# REQUIRED ACTION
Beginning at the line that holds "Task: Click the" and continuing to the last line of the data below, transcribe every line word for word, without pictures.

# Stored data entries
_ _ _

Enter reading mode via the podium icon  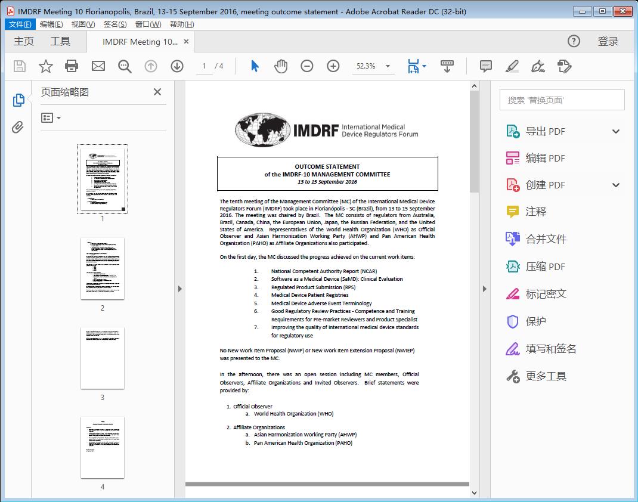pos(447,66)
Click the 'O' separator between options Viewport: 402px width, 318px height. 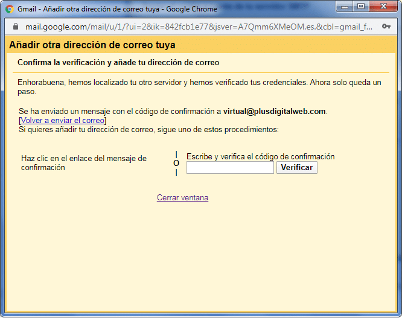(x=176, y=164)
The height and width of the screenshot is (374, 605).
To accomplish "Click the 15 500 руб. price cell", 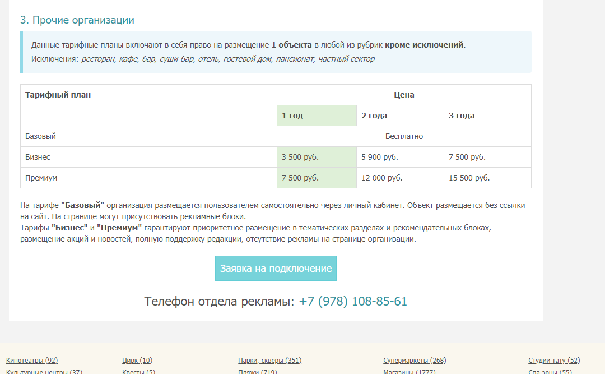I will click(x=487, y=178).
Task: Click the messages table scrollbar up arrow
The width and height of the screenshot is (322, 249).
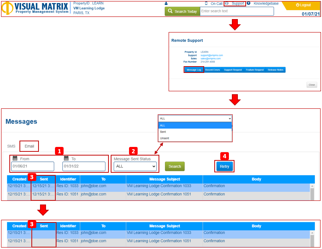Action: point(312,186)
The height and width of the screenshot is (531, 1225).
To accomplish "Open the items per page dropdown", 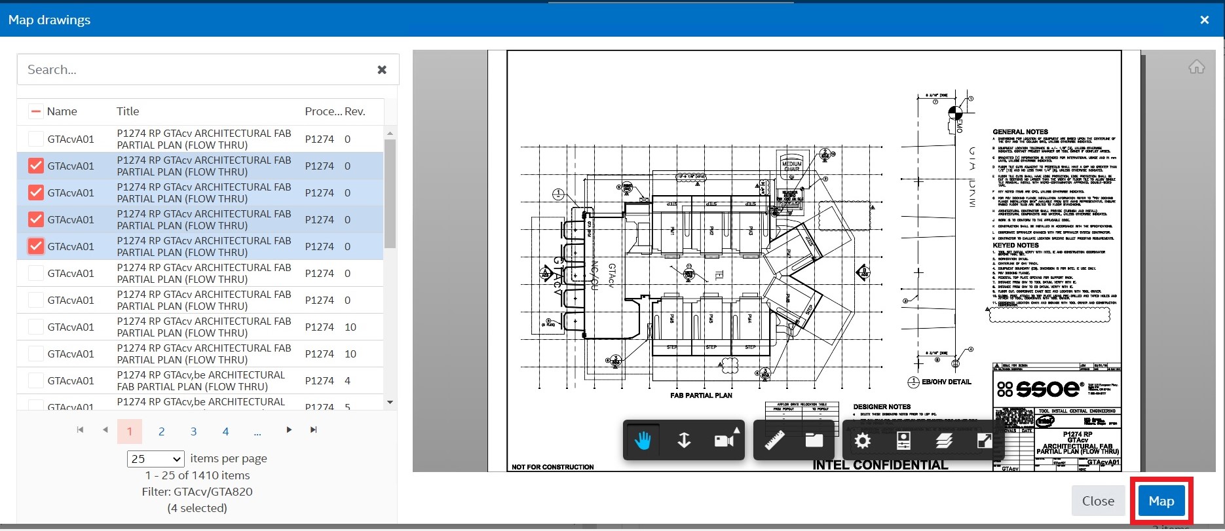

_ _ _

# SOLUTION TO THE PROBLEM
Task: Click the messages table scrollbar up arrow
The width and height of the screenshot is (322, 249).
Action: point(312,186)
The height and width of the screenshot is (531, 1225).
To accomplish "Open the items per page dropdown", 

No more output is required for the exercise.